Wow. Sakharov was off a little bit on his timing, but that’s all.

Milovan Djilas

Milovan Djilas (1911-1995) was from Yugoslavia. He was a higher-up in the regime of dictator Josip Broz (Tito), but he became disillusioned with communism and spent six years in prison for his honesty. He saw what would happen in his part of the world when he wrote:

“The most significant change in the next fifty years will be the disintegration of the Soviet empire…The crucial factors will be the domestic ferment and the pressure from China…[and possibly] uprisings in Eastern Europe…With the collapse of the Soviet empire, the Eastern European countries now under Soviet hegemony will become independent and will join the European community. Germany will be reunited, without a civil war.”

Got that right.

And how about Wernher von Braun (1912-1977), the rocketry whiz who designed the V-1 and V-2 rockets that rained down on Britain from Adolf Hitler’s Germany, and who came to America  after World War II and was the guiding genius behind the Saturn Rocket program?

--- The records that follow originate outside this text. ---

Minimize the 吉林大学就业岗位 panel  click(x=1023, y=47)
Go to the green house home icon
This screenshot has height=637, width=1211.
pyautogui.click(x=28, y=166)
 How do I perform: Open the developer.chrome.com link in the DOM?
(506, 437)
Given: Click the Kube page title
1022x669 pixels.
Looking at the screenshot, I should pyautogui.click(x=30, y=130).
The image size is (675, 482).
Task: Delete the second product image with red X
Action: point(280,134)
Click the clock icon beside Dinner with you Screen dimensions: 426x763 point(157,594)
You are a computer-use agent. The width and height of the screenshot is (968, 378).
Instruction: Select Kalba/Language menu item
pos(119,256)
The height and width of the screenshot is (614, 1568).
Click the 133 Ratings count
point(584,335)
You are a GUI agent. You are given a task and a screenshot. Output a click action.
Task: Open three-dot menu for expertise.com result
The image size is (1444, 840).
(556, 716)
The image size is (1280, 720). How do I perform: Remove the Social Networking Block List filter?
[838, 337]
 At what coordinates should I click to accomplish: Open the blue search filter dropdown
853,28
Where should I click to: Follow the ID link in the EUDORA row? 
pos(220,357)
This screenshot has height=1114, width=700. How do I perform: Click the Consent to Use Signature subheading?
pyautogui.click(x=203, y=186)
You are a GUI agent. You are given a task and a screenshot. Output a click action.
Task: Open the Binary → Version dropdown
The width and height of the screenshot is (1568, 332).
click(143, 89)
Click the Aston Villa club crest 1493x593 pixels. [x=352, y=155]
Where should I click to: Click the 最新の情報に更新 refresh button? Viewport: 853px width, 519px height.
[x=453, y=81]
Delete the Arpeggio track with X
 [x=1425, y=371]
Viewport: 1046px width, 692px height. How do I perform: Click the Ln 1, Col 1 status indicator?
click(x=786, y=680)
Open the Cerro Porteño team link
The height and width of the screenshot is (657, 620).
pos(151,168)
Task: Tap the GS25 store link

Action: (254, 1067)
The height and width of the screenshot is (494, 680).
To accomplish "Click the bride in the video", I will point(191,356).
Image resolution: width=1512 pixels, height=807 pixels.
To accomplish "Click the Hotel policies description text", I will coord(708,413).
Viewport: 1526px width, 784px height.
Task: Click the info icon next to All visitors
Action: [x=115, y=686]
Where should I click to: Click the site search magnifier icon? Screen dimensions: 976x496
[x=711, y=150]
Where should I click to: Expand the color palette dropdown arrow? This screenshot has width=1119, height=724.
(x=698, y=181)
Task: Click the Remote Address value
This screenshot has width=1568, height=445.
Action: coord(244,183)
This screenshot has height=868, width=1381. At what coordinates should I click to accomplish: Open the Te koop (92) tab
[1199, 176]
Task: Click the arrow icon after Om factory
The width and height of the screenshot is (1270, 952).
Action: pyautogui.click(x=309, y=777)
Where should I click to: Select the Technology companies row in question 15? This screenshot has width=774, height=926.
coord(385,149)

With a vision much like that of Sakharov, the former Nazi foresaw the power and ubiquity of orbiting satellites, which would spawn a “revolution…a global telephone network interconnecting nearly 100 nations…handling millions of television channels simultaneously and billions of telephone conversations [and providing] direct ties between computers in support of such operations as banking or ticket reservations.”

There was even more, and finely detailed it was, to von Braun’s preview:

Wernher von Braun

“Controlled by an orbital switchboard, laser beam connections could be established (and withdrawn after use) that provide direct links between any two points on Earth. The abundance of available channels would soon lead to worldwide video-telephone service. And as communications improve, commuting for work would go out of style. It would become more convenient to let electrons, rather than people, do the traveling.

“The average American household of 2024 will be equipped with an appliance that combines the features of a television set with those of a desk computer and a Xerox machine. In addition to serving as a TV set and a print-out device for news, the push-button-controlled console will permit its owners to receive facsimile-radioed letters, review the shelves of a nearby grocery store, order food and dry goods, pay bills, balance books, and provide color-video-telephone service to any point on Earth.”

Not totally accurate, but you get ample partial credit and a high final grade, Herr von Braun.

Some others who contributed predictions to that 1974 Saturday Review/World were Indira Gandhi, Robert McNamara, Coretta Scott King, David Rockefeller, and Pierre Trudeau.

The NR piece does not mention any of their predictions. But it does surmise – and I think correctly – that it would be “difficult to imagine anyone convening a panel of ‘influencers’ like this today.” And that’s unfortunate. Society as a whole doesn’t have too many people to whom it can look, with trust and confidence, for advice and guidance.

Maybe there are a few out there who can see the future as clearly as did Messrs. Sakharov, Djilas, and von Braun. But I wouldn’t know where to look for them.